O resultado são abelhas que servem como ferramentas de diagnóstico para
doenças do coração e testes de gravidez, por exemplo. E basta um assopro. A
ferramenta está sendo aplicada em estudos sobre a malária, na tentativa de
descobrir por que algumas pessoas são mais atraentes que outras aos
mosquitos.
Outro exemplo vem do trabalho de Revital Cohen, redirecionando
cães de corrida aposentados para ajudar pessoas com dificuldades de respiração
ou problema renais (foto ao lado).
Esse sistema híbrido funciona de forma holística e simbiótica e independe de
eletricidade. Projetos como esse fazem pensar em milhares de outras situações em
que poderíamos usar o próprio desperdício humano para gerar algo produtivo.
Estimo que cerca de dois bilhões de pessoas no mundo gastem pelo menos 1 minuto
por dia jogando paciência ou cultivando seu FarmVille.
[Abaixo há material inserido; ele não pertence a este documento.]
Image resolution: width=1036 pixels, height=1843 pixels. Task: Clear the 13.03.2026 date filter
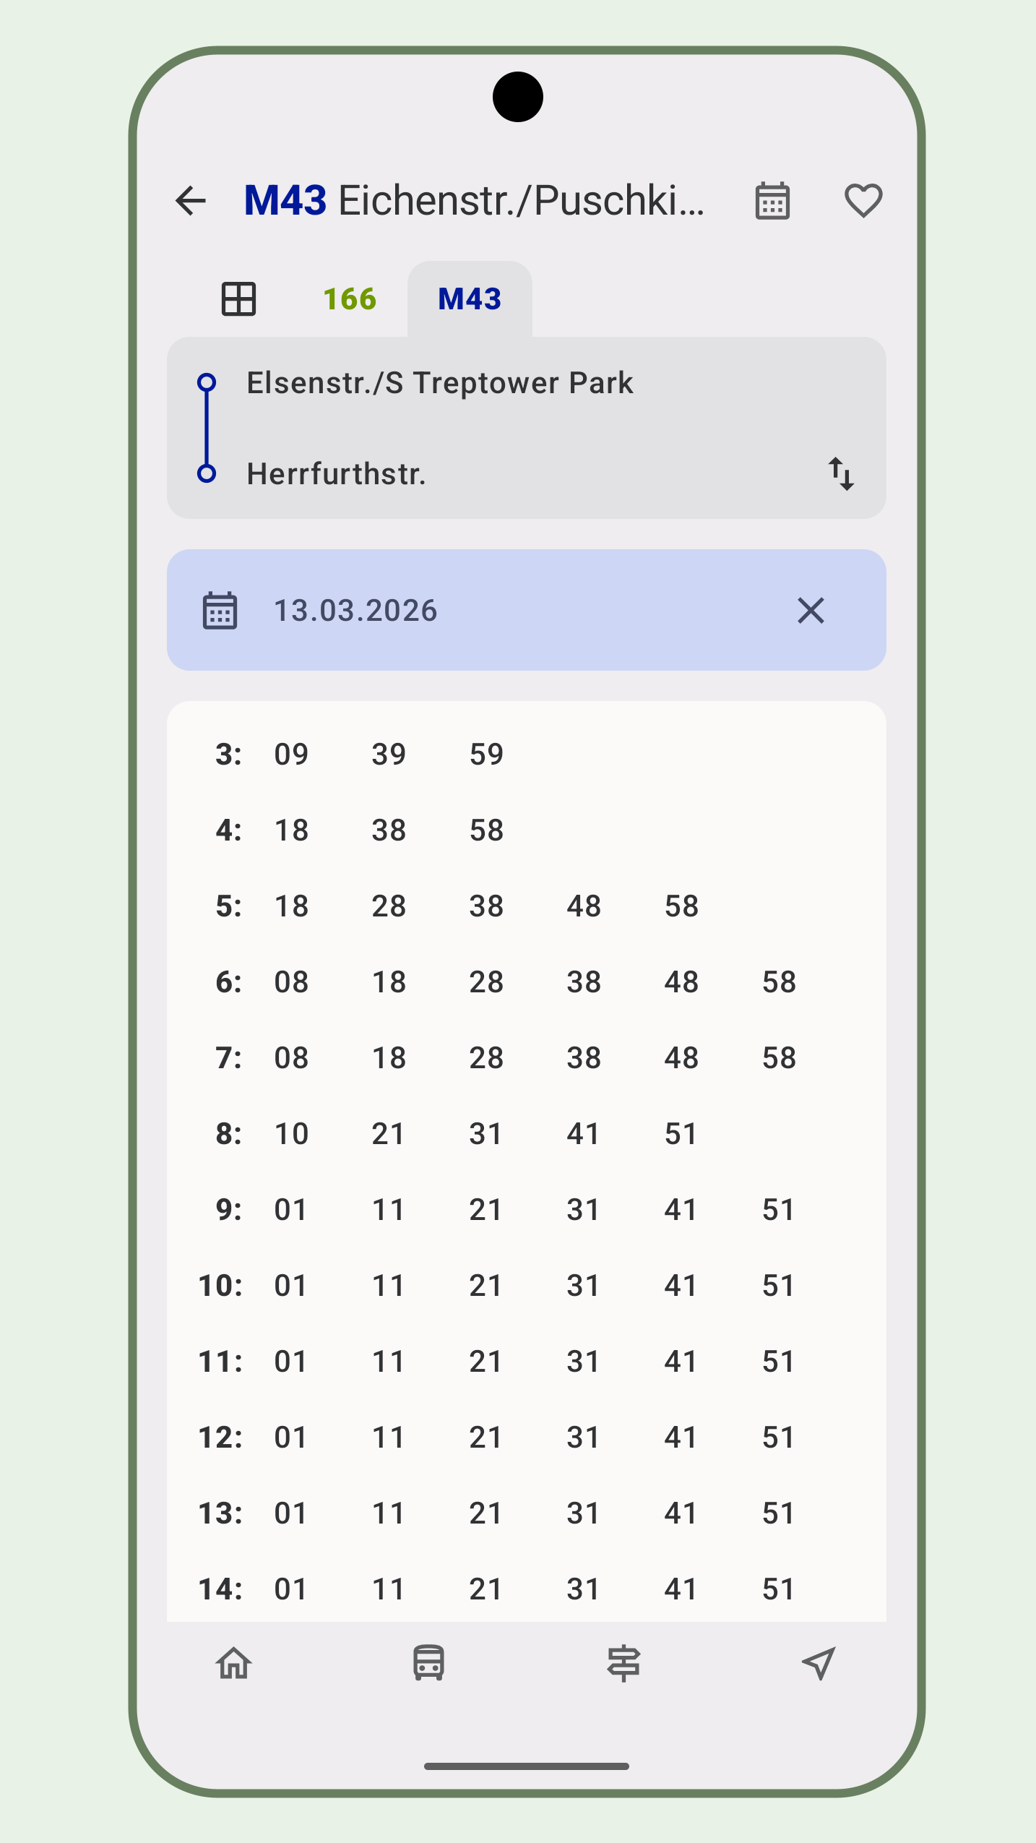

Esse tempo poderia ser
aproveitado para alguma coisa mais proveitoso.
No caso dos micro-organismos, ressalto o trabalho de Alexandra Ginsberg, que
se aproveita da engenharia genética e da biologia sintética para criar bactérias
que fabriquem pigmentos. Esses seres redesenhados, inofensivos ao homem, estão
sendo amplificados para produzir material para impressoras e outros tipos de
tintas.
Outro projeto dela, intitulado Estética Sintética, incorpora bactérias
re-engenheiradas como ferramentas de diagnóstico. O sistema, batizado de E.
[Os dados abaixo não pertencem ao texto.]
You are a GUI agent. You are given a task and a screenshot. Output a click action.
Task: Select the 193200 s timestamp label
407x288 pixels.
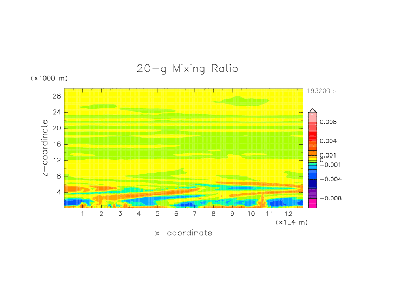point(321,91)
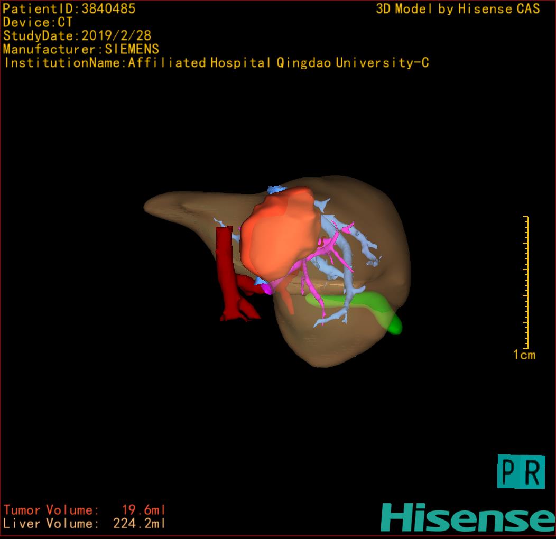The height and width of the screenshot is (539, 556).
Task: Click the Manufacturer:SIEMENS label
Action: [x=81, y=50]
chromi, funciona da seguinte forma: o paciente ingere um líquido (como um
milk-shake probiótico) contendo bactérias que reagem com enzimas e outros
agentes químicos, mudando de cor.
As diferentes colorações representam nutrientes presentes no
organismo e podem ser visualizados nas fezes. Basta uma olhadinha após um
“número dois” para saber se está tudo em ordem.
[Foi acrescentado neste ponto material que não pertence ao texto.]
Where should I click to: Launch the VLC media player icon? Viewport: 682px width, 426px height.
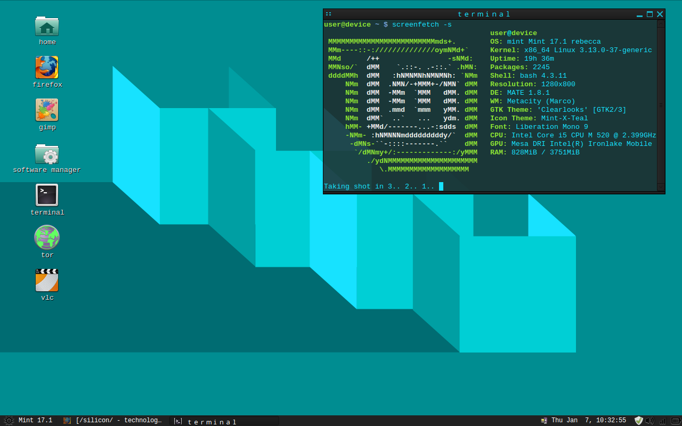click(x=47, y=281)
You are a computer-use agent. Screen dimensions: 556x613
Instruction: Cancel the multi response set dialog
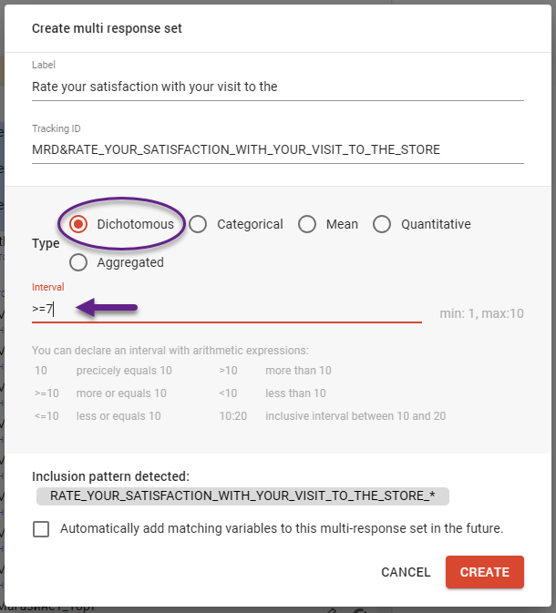(x=406, y=572)
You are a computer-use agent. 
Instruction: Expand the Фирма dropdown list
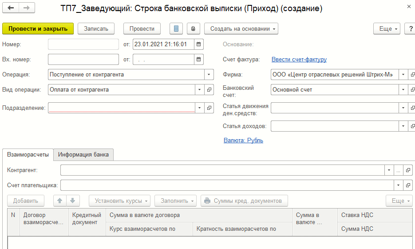(403, 75)
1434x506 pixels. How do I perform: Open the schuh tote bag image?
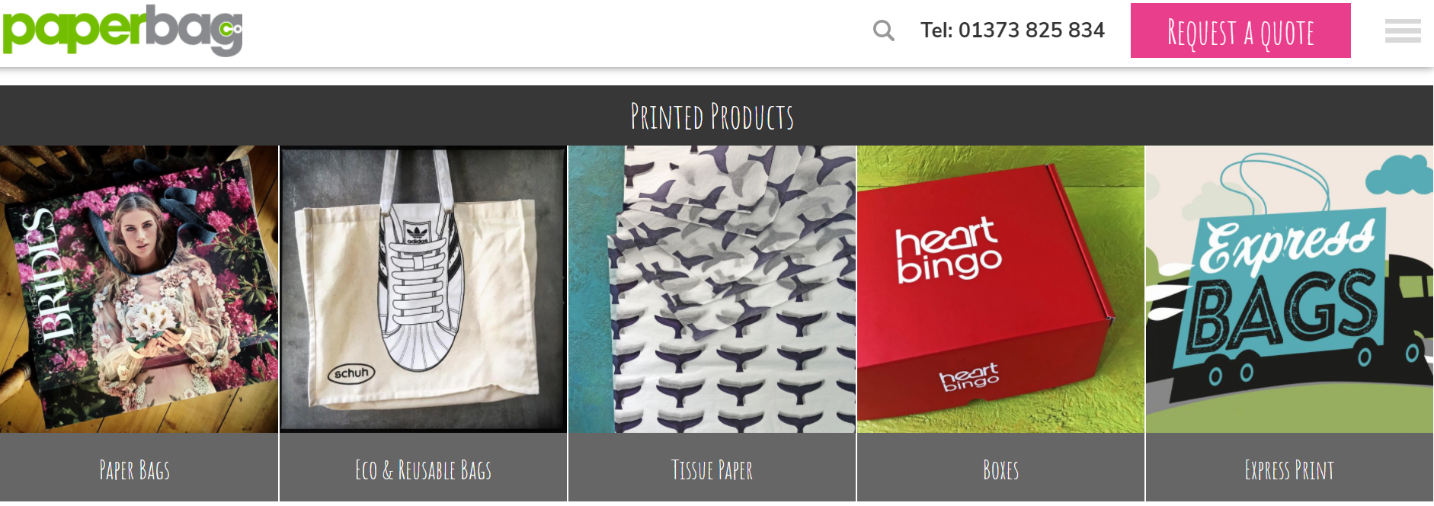(x=424, y=290)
Obviamente que Alexandra também pensou numa forma de calibrar as cores,
montando um “escatálogo” com modelos que simulam diversos tipos de fezes, como
na foto ao lado.
A aplicação desse sistema para indivíduos debilitados por alguma condição é o
próximo passo. Recentemente, descobri como é difícil para os pais de uma criança
autista (e provavelmente para pacientes com outros problemas) manter a higiene
bucal do filho. O sistema E. chromi poderia ser aplicado em autistas,
por exemplo, como marcador da qualidade das bactérias presentes na dentição. As
saudáveis ficariam coloridas, e as demais, pretas (foto abaixo). Isso poderia
servir como um guia durante a escovação.
Com os avanços da genômica e da engenharia de tecidos, acredito
que o biodesign será imprescindível no futuro. De olho nesse mercado, algumas
universidades americanas e europeias já criaram cursos de graduação
especializados nessa abordagem.
Os profissionais ainda são encarados de forma suspeita pela academia
tradicional, mas penso que seja uma questão de tempo para que a situação se
inverta. Sabendo da capacidade e da criatividade dos cientistas/artistas
brasileiros, proponho a fundação da Escola Brasileira de Interação
Ciência-Design, com disciplinas abrangendo biologia molecular, células-tronco,
história da arte, propaganda e marketing, e por aí vai. Viajei?